Address the person appropriately
Another crucial part of a person’s identity is their name – it is how we identify one another. Therefore, making assumptions about which title or name a person would like to be addressed by – even if you think your assumption is the polite choice – can be disrespectful to their identity, which in turn damages dignity.
This is particularly important for the elderly, many of whom have certain expectations about how people should refer to them. So always ask your client how they would like to be addressed. Similarly, address them with a polite, amiable voice and don’t adopt a patronising tone. They are adults, not children.
Make food look appealing and tasty
For many elderly people, food and mealtimes can be the highlight of their day. Imagine looking forward to something all day only to be presented with a plate that looks unappealing. Involve your client when creating meal plans – they can offer suggestions, including their favourite dishes. Endeavour to become a competent cook, buy fresh, quality ingredients, and make the effort to ensure food is well-presented. Don’t forget we have a food and nutrition group on Carer Community to get lots of good ideas from!
Respect personal space and possessions
The relationship between you and your client should be carefully balanced. It should be a partnership and you will need to take into consideration that you are living in their home. It’s very important to respect their space and possessions.
Don’t move or go through people’s personal belongings without permission. Even when cleaning, remember to respect their possessions and space – ask them if it’s okay for you to move things while you clean. The simple act of asking makes people feel respected and more open to giving you permission and instills trust. Ensure you put everything back where it was when you are finished.
Hygiene and personal care
As a professional, you will be used to seeing people unclothed. For your client, however, this may be uncomfortable. If you are assisting them with personal care, ensure you do so with tact. Understand that they may be self-conscious and very self-aware when undressed.

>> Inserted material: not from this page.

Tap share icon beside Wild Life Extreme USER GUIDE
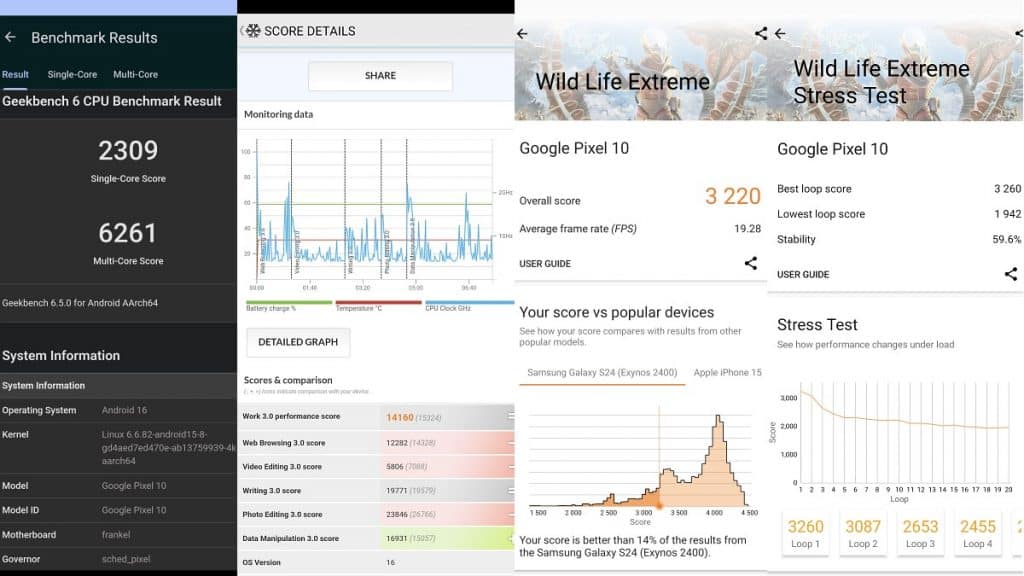The width and height of the screenshot is (1024, 576). pos(750,264)
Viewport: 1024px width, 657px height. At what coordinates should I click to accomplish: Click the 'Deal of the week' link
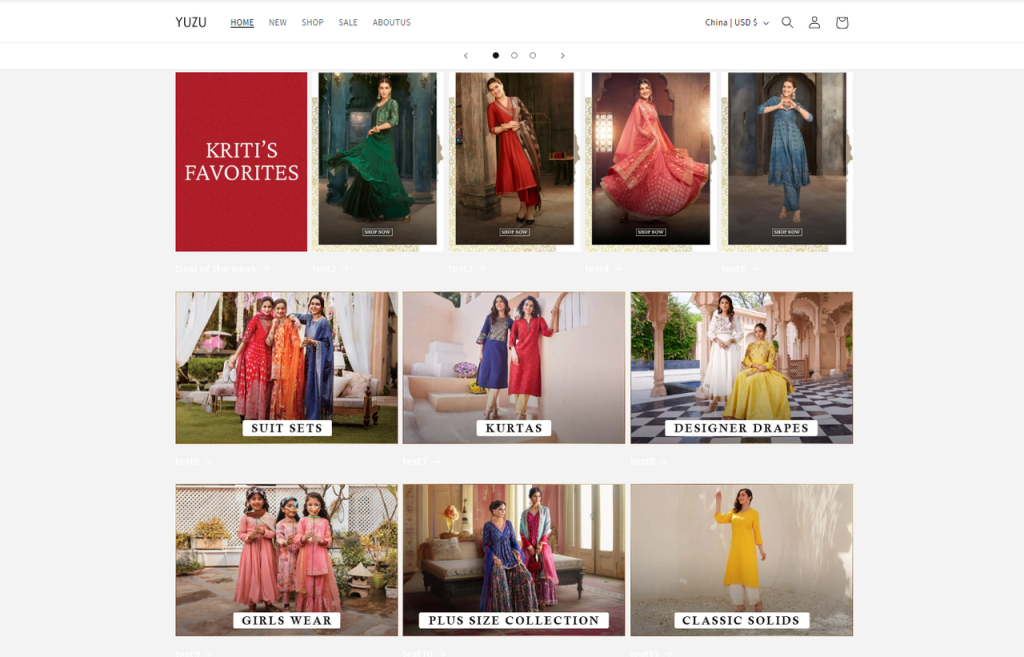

Make sure you ask for consent before doing anything. Explain what you are doing as you are doing to promote involvement. Engage clients in conversation to make the situation less uncomfortable and always ensure their dignity by covering areas of their body that you are not washing.
Promote social activities
Without a social life, people can feel cut off from the world and isolated. This can be damaging to their sense of identity and dignity. Sometimes this can result in feeling as though they are simply a burden. Having a social life instills people with a sense of purpose and satisfaction, thus improving their quality of life. Try to create opportunities for your client to engage in social activities that are meaningful to them; like having contact with family, eating out with friends, attending clubs they enjoy, etc.
Engage in conversation
Life as a professional carer can be hectic but for an elderly person, it can sometimes be slow or uneventful. Conversation can meet a need for social interaction and can really lift a person’s mood. Let them lead if they want to, and make sure you are actively listening to them. Let them see that their opinions matter to you. It will promote a sense of self-worth.